Compiling Queries for High-Performance Computing

Brandon Myers Bill Howe University of Washington

By Brandon Myers and Bill Howe, University of Washington

High performance computing (HPC) is traditionally about compute, but its users have data management problems, too. In a recent paper, we demonstrated a promising technique for bringing ad hoc query processing into HPC languages.

Let’s look at just one example of a data problem—from astrophysics. Astrophysical simulations of galaxies output massive snapshots detailing particles and their properties, and these snapshots need to be analyzed. For example, astrophysicists want to find meaningful clusters of particles[1]. (See Figure 1.)

Figure 1: The challenge in providing HPC users with interactive querying of large, complex data sets - such as those used by scientists in astrophysics.

Figure 1:  An example of how HPC users – in this case, astrophysicists – typically query large, complex data sets.

Before analyzing a snapshot with a database, however, we would typically need to dump it to disk, read it back into a database, potentially even transmit it across a network to machines hosting the database. Instead, couldn’t we use an off-the-shelf in-memory dataflow system (IMDS) to analyze snapshots in situ? Yes, but that approach has limitations. First, IMDSs do not efficiently utilize HPC platforms because they use different messaging software and higher-level languages. Second, IMDSs will require data transformation to talk to the HPC program because the two programs represent collections of data differently.
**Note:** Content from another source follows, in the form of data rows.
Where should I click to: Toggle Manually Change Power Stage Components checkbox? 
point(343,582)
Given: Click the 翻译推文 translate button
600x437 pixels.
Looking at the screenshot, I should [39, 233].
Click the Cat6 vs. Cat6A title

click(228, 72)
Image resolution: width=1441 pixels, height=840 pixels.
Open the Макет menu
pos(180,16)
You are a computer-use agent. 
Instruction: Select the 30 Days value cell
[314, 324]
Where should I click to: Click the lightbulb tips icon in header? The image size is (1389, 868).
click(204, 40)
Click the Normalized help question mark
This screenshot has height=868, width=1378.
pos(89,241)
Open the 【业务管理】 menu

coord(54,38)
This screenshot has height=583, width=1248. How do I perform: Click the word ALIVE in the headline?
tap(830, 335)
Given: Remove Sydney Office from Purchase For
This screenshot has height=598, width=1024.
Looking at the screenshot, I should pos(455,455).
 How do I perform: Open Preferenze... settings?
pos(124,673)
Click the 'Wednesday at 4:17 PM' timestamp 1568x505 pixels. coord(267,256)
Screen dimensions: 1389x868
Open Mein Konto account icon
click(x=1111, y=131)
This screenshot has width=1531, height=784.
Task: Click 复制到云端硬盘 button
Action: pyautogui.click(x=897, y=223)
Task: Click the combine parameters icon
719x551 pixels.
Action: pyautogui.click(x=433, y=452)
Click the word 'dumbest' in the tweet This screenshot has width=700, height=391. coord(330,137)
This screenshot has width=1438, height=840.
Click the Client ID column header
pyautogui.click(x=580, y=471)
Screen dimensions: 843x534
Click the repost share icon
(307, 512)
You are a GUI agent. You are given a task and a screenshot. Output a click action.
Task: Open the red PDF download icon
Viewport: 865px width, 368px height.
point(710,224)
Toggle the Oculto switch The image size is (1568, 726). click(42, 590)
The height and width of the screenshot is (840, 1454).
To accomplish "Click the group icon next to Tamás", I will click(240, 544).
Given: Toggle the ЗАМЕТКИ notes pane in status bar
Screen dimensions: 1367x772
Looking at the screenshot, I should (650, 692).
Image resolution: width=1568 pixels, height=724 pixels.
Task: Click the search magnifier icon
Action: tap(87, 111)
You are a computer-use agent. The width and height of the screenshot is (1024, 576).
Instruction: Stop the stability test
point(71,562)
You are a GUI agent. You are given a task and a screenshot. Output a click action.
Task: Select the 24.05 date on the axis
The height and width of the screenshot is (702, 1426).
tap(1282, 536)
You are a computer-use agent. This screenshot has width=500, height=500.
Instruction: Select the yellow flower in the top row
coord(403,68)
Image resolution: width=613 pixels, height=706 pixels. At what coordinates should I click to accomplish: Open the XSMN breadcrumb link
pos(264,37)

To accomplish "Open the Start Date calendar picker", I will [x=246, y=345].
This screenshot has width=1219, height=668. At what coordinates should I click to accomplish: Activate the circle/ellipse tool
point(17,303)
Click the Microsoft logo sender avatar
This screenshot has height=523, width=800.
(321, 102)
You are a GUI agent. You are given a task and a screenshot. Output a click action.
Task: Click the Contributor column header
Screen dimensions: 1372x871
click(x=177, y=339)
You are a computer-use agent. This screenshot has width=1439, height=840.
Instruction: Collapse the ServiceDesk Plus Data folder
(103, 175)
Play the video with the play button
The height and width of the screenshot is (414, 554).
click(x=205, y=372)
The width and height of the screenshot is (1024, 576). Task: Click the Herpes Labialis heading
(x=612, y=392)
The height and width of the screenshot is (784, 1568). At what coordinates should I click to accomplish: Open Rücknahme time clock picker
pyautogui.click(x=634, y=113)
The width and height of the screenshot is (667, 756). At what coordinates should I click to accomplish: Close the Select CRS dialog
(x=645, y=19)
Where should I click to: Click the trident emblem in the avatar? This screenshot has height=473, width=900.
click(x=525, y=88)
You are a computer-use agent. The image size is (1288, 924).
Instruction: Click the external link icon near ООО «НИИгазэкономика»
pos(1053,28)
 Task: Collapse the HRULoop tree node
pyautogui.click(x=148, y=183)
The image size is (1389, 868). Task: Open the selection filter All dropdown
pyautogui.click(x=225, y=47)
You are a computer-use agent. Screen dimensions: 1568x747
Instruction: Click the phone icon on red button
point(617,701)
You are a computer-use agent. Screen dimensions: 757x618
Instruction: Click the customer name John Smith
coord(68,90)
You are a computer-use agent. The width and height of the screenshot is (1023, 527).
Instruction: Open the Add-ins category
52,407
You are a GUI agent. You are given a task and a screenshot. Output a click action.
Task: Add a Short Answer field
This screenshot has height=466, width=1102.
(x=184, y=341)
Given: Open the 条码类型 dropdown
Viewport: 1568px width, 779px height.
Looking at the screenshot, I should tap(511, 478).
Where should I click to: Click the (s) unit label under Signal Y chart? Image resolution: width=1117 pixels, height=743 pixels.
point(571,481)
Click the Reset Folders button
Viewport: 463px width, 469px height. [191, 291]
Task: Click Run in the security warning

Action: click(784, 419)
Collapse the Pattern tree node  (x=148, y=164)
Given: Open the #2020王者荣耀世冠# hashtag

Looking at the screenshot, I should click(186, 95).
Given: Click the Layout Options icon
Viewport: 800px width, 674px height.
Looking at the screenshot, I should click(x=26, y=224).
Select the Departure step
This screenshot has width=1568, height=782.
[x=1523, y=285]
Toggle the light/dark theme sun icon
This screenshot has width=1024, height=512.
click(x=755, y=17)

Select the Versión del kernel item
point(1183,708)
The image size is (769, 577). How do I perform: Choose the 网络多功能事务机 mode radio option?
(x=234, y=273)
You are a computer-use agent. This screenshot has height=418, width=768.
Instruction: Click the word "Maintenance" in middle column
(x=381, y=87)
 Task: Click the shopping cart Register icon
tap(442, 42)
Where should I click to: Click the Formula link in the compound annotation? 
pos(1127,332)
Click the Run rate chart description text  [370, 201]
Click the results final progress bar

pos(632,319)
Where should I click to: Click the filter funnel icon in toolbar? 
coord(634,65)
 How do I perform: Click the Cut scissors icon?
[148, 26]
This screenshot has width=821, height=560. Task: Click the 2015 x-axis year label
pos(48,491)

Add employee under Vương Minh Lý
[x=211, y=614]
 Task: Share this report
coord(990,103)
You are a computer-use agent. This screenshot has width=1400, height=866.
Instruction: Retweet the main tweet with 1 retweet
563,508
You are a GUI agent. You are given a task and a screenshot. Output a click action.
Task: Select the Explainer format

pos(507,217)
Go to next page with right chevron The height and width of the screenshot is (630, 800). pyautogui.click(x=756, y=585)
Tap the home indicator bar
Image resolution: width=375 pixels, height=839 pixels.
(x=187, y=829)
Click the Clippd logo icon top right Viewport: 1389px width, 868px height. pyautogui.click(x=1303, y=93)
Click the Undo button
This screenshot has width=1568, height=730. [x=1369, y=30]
With these deficiencies in mind, we were motivated to implement querying capabilities in the same HPC environment that simulations run in. This environment features fast interconnects, fast messaging libraries, and high CPU to IO capacity. Furthermore, we could analyze the data in its original format, avoiding expensive translation. We asked: how should we build a query processor on such a system? We considered building directly on the high performance messaging library MPI, but high-level parallel languages proved more powerful.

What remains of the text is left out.